TEXT SHOWN
Ask HN: What benchmarks are you using to judge AI models?

4 cowpig 2 4/30/2025, 9:32:00 PM

There are so many models, and so many new ones being released all the time, that I have a hard time knowing which ones to prioritize testing anecdotally. What benchmarks have you found to be especially indicative of real-world performance?

I use:

* Aider's Polyglot benchmark seems to be a decent indicator of which models are going to be good at coding:

https://aider.chat/docs/leaderboards/

* I generally assume OpenRouter usage to be an indicator of a model's popularity, and by proxy, utility:

https://openrouter.ai/rankings

* LLM-Stats has a lot of charts of benchmarks that I look at:

https://llm-stats.com/

Comments (2)

paulcole · 74d ago

> There are so many models, and so many new ones being released all the time, that I have a hard time knowing which ones to prioritize testing anecdotally

Just pick one and use it. The ones you’ve heard of (if you are not obsessively refreshing AI model rankings pages) are basically the same.

I’m sure I’ll get a ton of pushback that the one somebody loves is obviously so much better than the other one, but whatever.

Just give me OpenAI’s most popular model, their fastest model, and their newest model. I’ll pick among those 3 based on what I’m prioritizing in the moment (speed, depth, everyday use).

kadushka · 74d ago

For me it's the opposite - we don't get enough models to test. In the last 6 months, we got Claude 3.7, OpenAI o1, Grok 3, Gemini 2.5 Pro, and OpenAI o3. That's it - 5 frontier models. Not that hard to test each one of them manually, which I did for many hours and with many different tasks. o1 --> o3 and 2.5 Pro are the ones I'm using the most.

I couldn't care less about benchmarks - I know what these models are capable of from personal experience.

SUPPLIED DATA
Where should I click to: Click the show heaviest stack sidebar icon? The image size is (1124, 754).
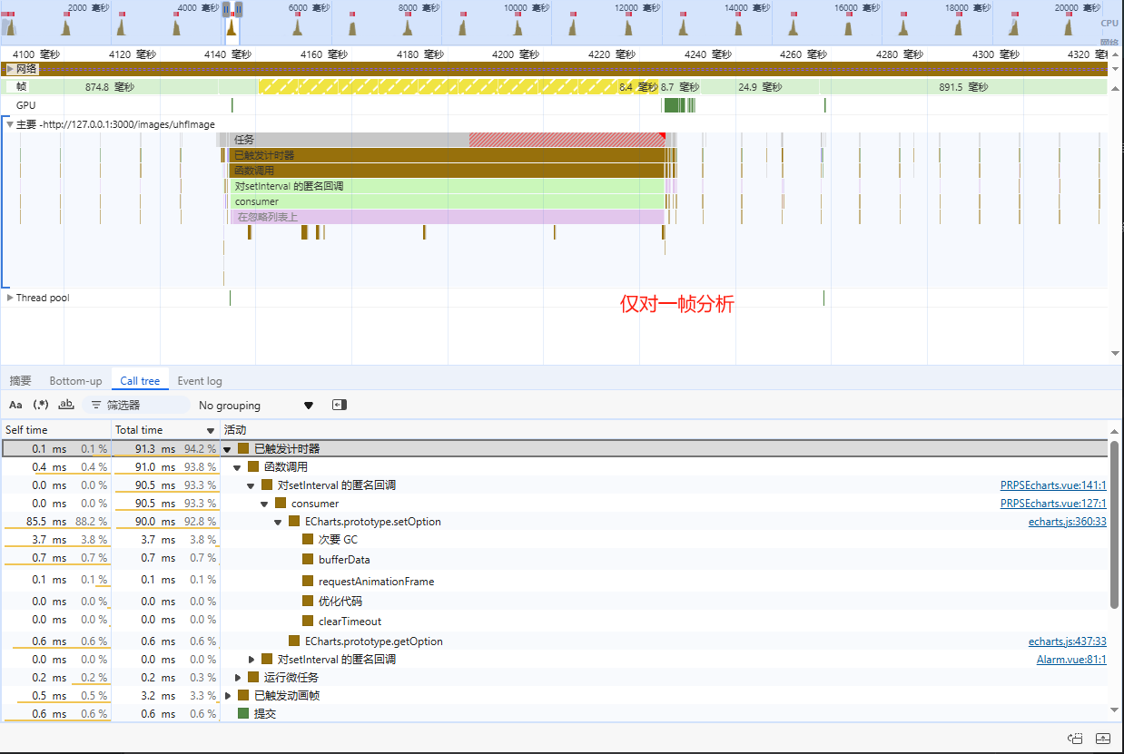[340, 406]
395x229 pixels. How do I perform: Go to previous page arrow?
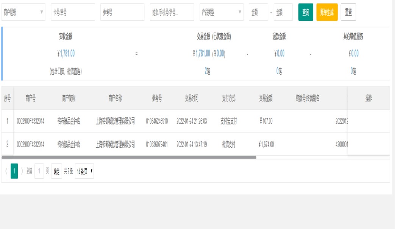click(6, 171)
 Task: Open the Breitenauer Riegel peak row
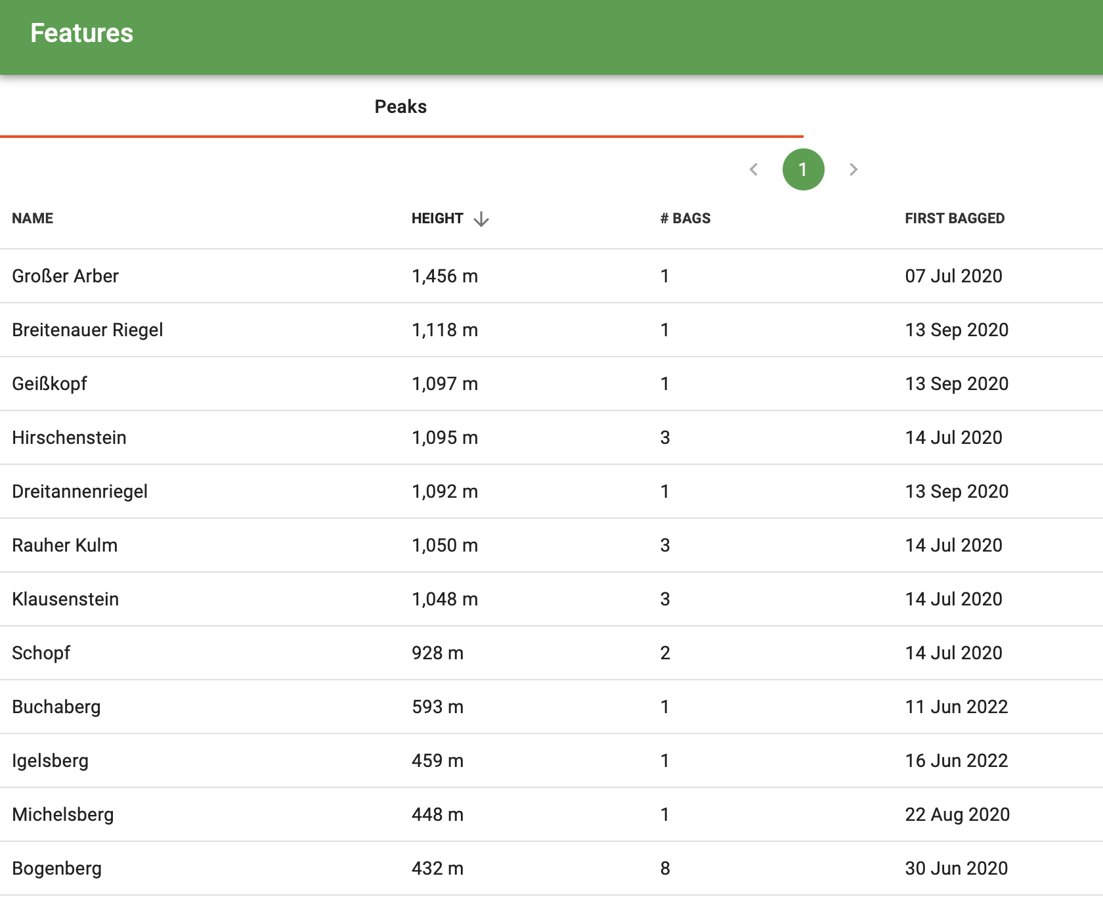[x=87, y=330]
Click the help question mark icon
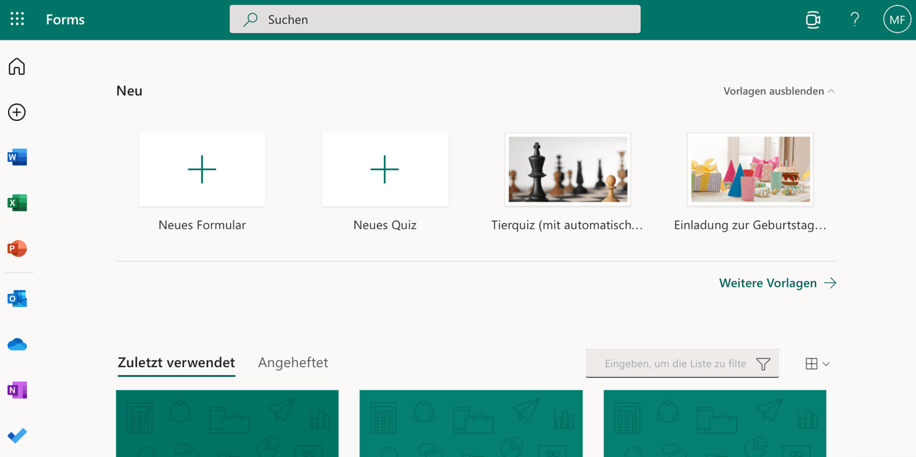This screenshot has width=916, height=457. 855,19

DIRECTIONS
In the forum thread about AI benchmarks, which benchmark does the opening post name as a sign of which models will be good at coding?

RESPONSE TO THIS EXERCISE
Aider's Polyglot benchmark.